At a presentation in the City, Mr Clarke is expected to say that the Tesco intends to cut the price of key food items and focus on being “sharper” with its pricing rather than running a wave of promotions, which customers can find confusing.
John Kershaw, analyst at Exane BNP Paribas, said Tesco needed to make its pricing “more trustworthy”.
He added: “One thing on which investors should be very clear, making UK mainstream grocery retailing ‘fit for the 21st century’ is not about directly competing on price with the discounters.

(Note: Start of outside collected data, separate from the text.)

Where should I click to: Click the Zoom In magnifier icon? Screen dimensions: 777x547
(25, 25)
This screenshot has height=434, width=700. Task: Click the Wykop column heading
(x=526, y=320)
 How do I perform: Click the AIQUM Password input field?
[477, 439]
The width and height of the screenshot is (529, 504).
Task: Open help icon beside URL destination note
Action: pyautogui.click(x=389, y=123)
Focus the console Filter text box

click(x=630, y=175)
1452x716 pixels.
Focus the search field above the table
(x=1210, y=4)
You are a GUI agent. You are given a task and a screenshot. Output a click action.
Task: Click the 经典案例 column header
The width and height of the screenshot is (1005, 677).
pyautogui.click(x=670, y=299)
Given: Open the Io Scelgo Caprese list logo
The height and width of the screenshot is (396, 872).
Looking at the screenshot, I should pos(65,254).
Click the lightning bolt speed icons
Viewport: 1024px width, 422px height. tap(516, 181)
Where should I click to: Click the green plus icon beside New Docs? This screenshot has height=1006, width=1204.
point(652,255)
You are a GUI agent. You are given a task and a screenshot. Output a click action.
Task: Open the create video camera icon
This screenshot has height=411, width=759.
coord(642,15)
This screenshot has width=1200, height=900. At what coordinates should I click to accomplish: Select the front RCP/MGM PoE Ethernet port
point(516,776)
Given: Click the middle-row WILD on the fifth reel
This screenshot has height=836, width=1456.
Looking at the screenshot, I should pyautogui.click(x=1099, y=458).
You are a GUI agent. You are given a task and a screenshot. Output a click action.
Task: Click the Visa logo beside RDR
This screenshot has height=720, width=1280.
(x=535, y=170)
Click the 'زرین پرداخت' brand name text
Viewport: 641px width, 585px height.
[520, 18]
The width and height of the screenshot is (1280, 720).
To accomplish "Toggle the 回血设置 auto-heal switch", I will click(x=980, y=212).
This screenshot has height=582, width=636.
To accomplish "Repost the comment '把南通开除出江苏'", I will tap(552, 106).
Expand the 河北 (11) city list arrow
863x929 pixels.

“It is about fair, honest pricing, a differentiated offer and making customers’ lives easier. Price is very important, but is but one aspect of the customer proposition in a world where less than 10pc of household income is spent on ‘sustenance’.”
Mr Clarke will also accelerate Tesco’s programme of store refurbishments, which includes putting salad bars and more fresh food into its convenience stores as well as revamping Tesco Extra hypermarkets.
Tesco’s plans are likely to cost hundreds of millions of pound, with part of the cost offset by an efficiency drive.
Bruno Monteyne, analyst at Bernstein and a critic of Tesco, said: “It is definitely a profit-reset, but as the company has guided down investor expectations well ahead, it is hardly a profit warning.”
He added: “Tesco has failed to adapt to the change in competition from space race to distinct-offer competition.
“By raising prices faster than anybody else, Tesco has lost its differentiation, giving a free ride to the targeted retailers at both ends of the spectrum – value & quality.
“The current strategy is vague and does not address the problems of a lack of differentiation, and internationally it remains overly centralised.
“Concerns about the quality of the earnings and accounting principles pose a risk of further write-downs or profit resets.”